| EXERCISE OBJECTIVE |
Reproduce word for word the stretch of the material below from the line containing "Click the purple" through the line containing "This screenshot has height=621, width=1170.", with both of those lines included. Leave the pictures out of your answer.

| MATERIAL PROVIDED |
■ ■ ■ ■ ■

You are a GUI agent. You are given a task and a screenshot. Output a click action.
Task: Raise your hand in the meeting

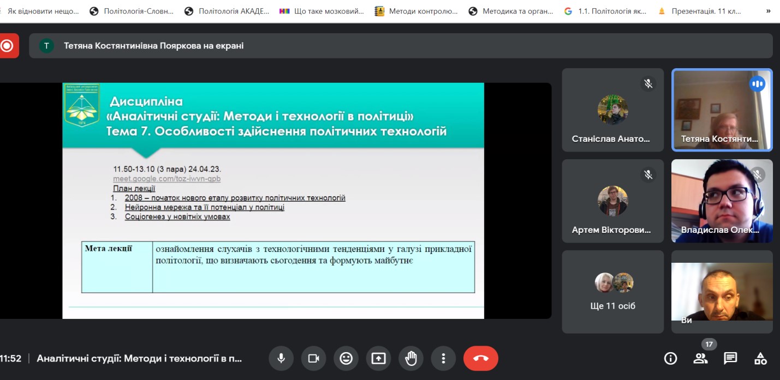click(x=411, y=358)

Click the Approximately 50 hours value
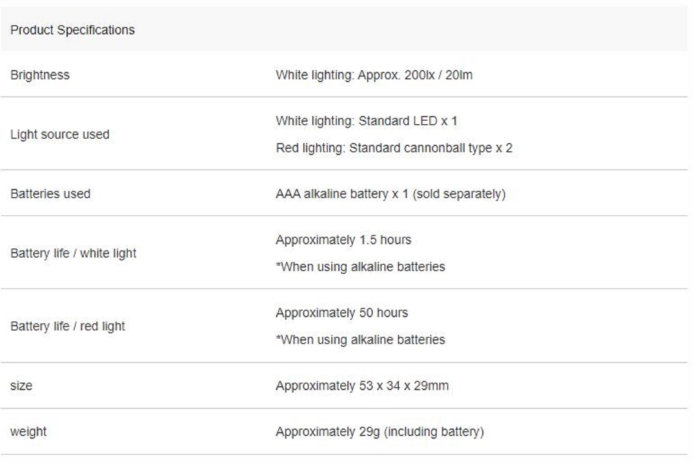coord(342,313)
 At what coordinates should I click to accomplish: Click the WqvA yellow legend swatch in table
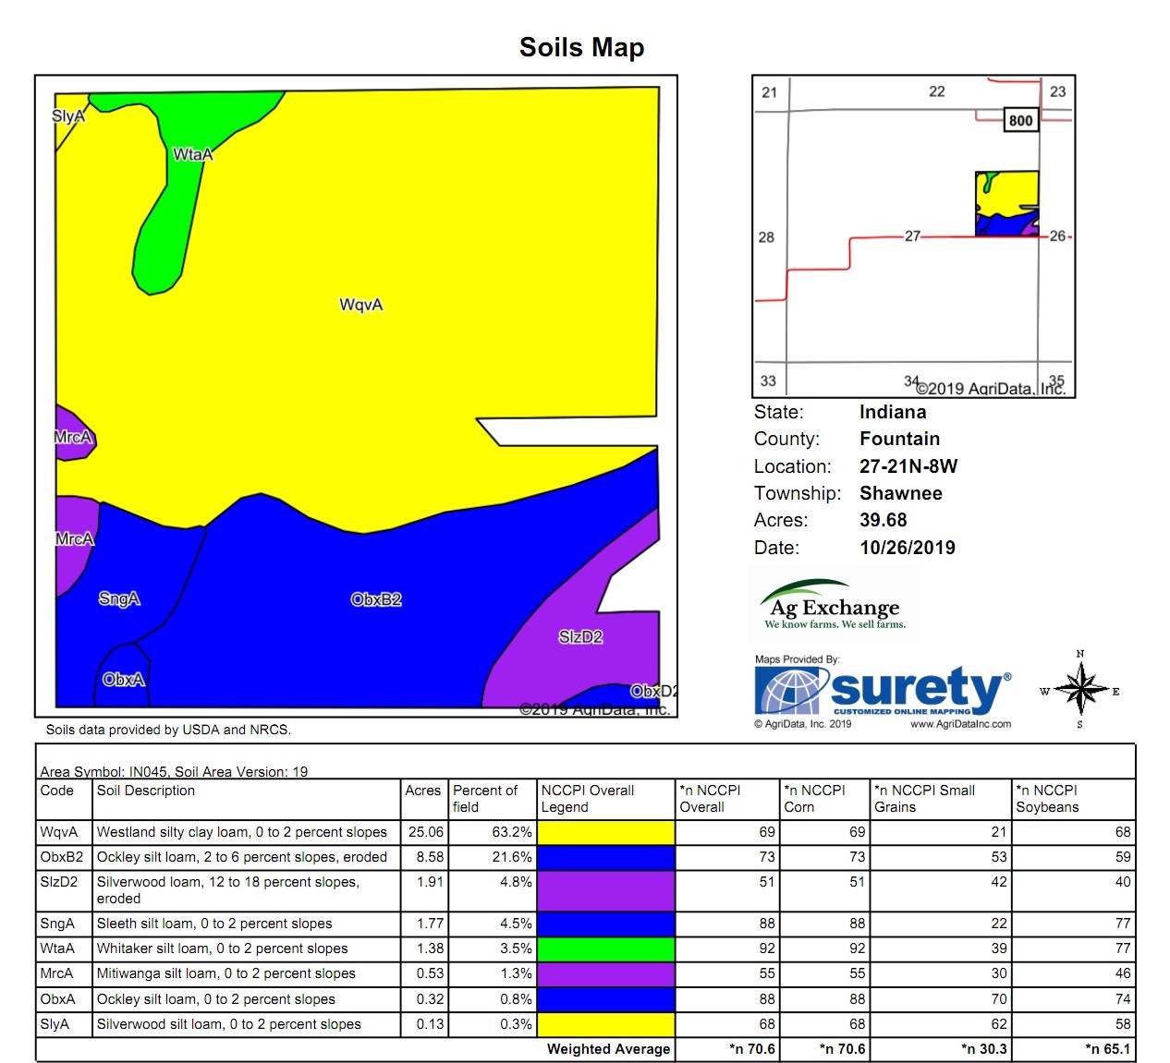coord(606,832)
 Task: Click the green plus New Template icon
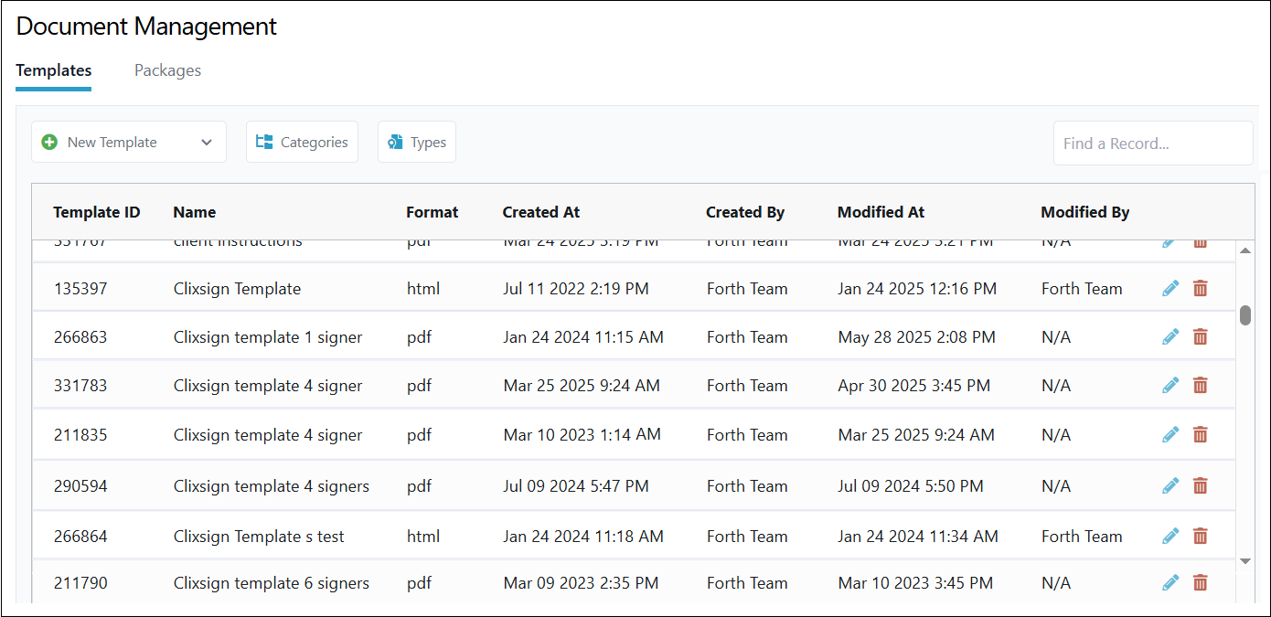[50, 143]
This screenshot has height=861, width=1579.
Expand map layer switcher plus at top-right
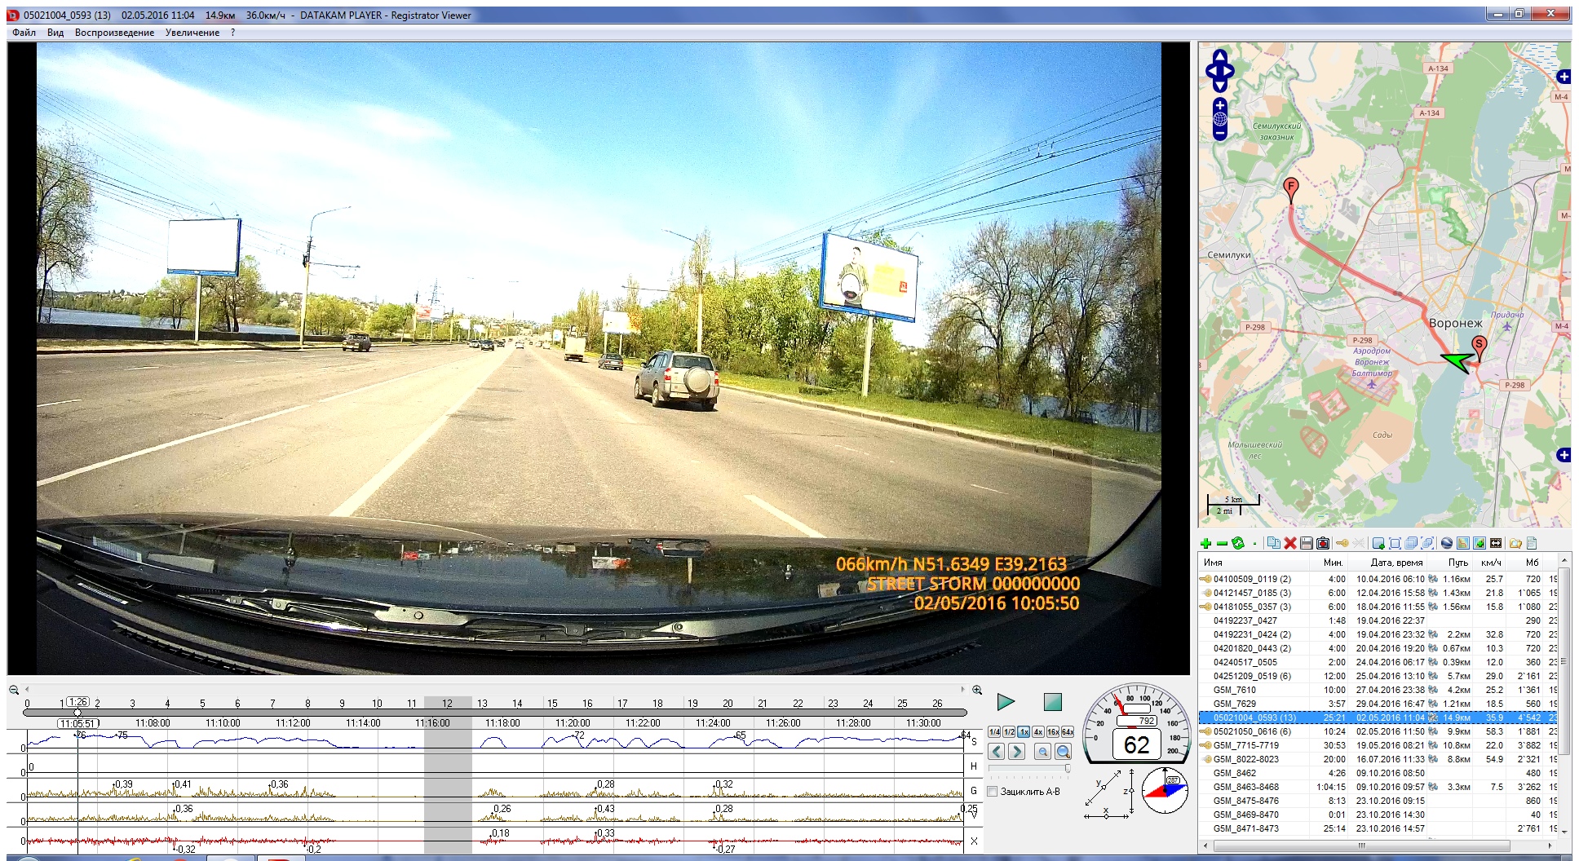click(x=1564, y=77)

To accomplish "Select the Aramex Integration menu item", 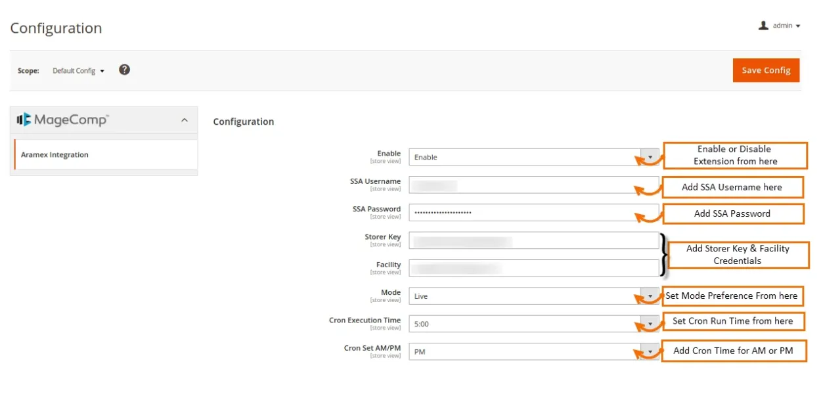I will pos(55,155).
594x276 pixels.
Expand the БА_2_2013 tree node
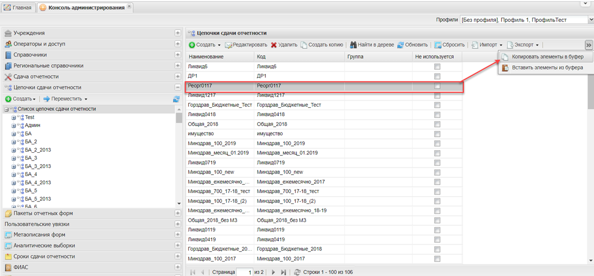point(14,150)
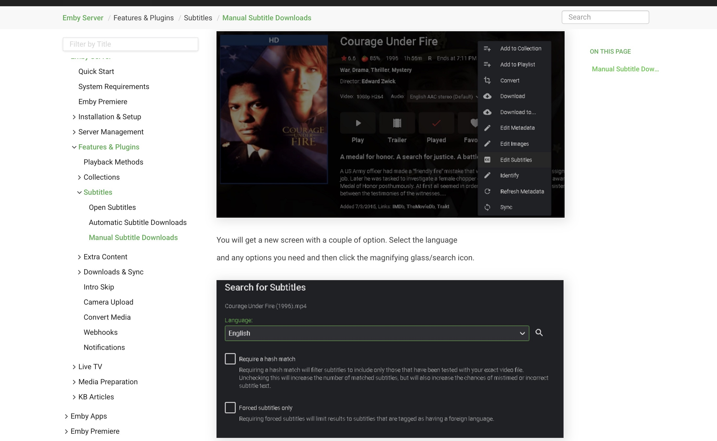The width and height of the screenshot is (717, 441).
Task: Open the English language dropdown
Action: click(x=376, y=333)
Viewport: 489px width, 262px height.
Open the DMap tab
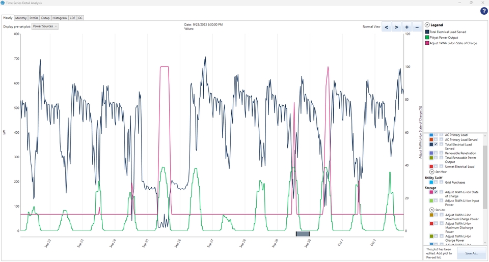tap(45, 18)
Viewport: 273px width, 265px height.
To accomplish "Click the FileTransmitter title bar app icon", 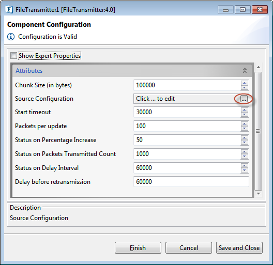I will tap(9, 10).
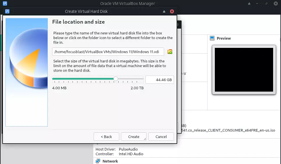
Task: Click the Network section icon
Action: point(98,161)
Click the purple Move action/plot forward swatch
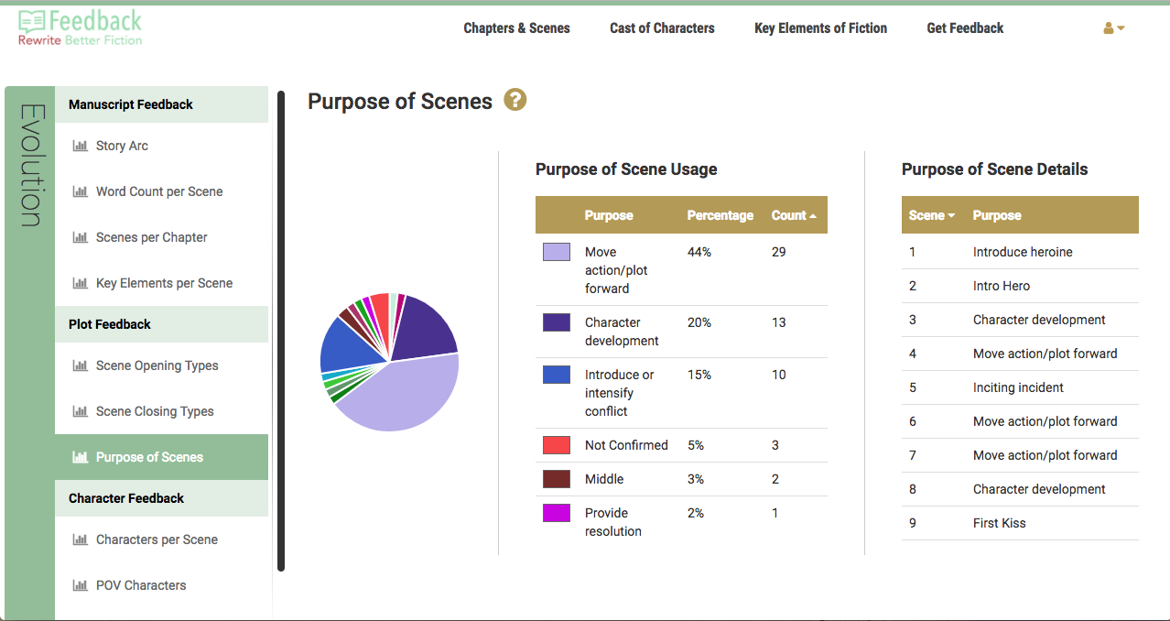This screenshot has height=621, width=1170. [x=557, y=251]
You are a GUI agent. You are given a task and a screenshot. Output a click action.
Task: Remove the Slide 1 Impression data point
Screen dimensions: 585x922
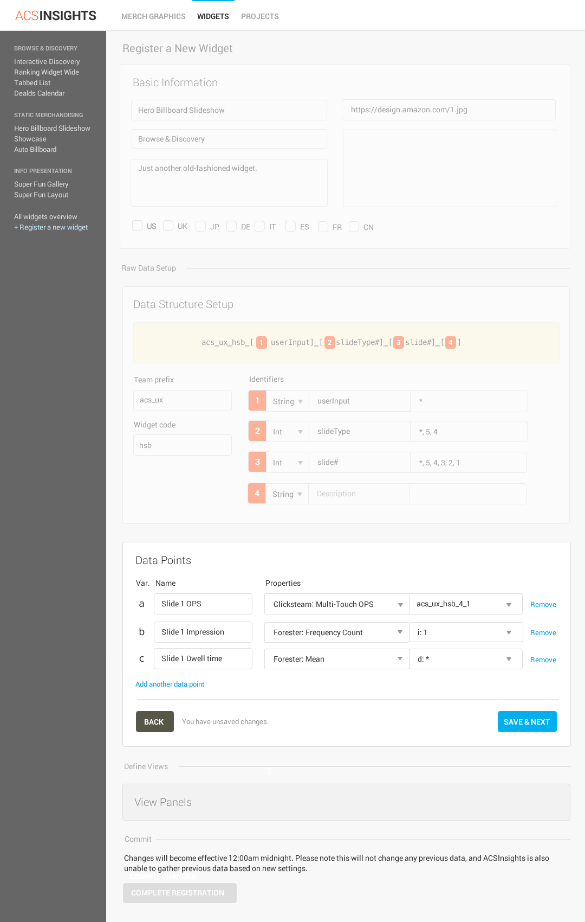tap(543, 633)
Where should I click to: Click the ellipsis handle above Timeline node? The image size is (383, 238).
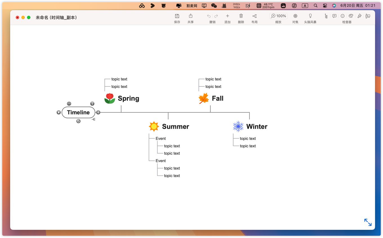[x=69, y=104]
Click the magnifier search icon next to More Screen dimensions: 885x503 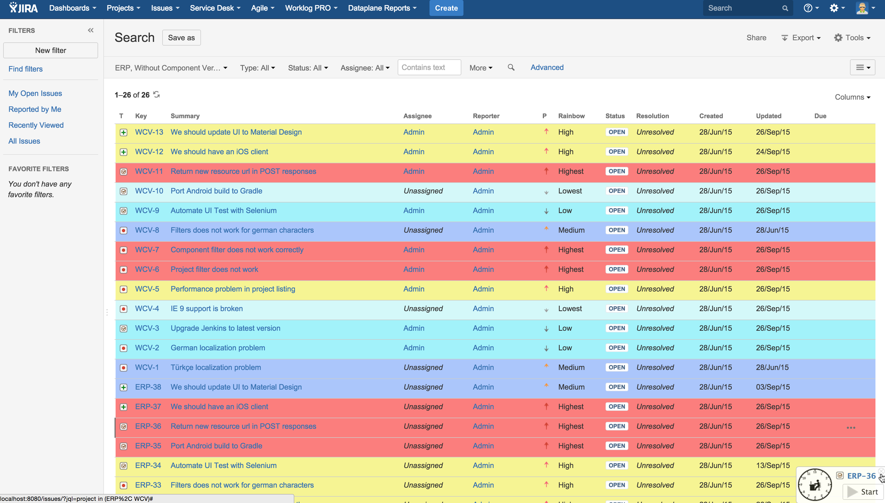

■ ■ ■ ■ ■

| FINISHED ANSWER |
Click the purple Move action/plot forward swatch
This screenshot has height=621, width=1170. [x=557, y=251]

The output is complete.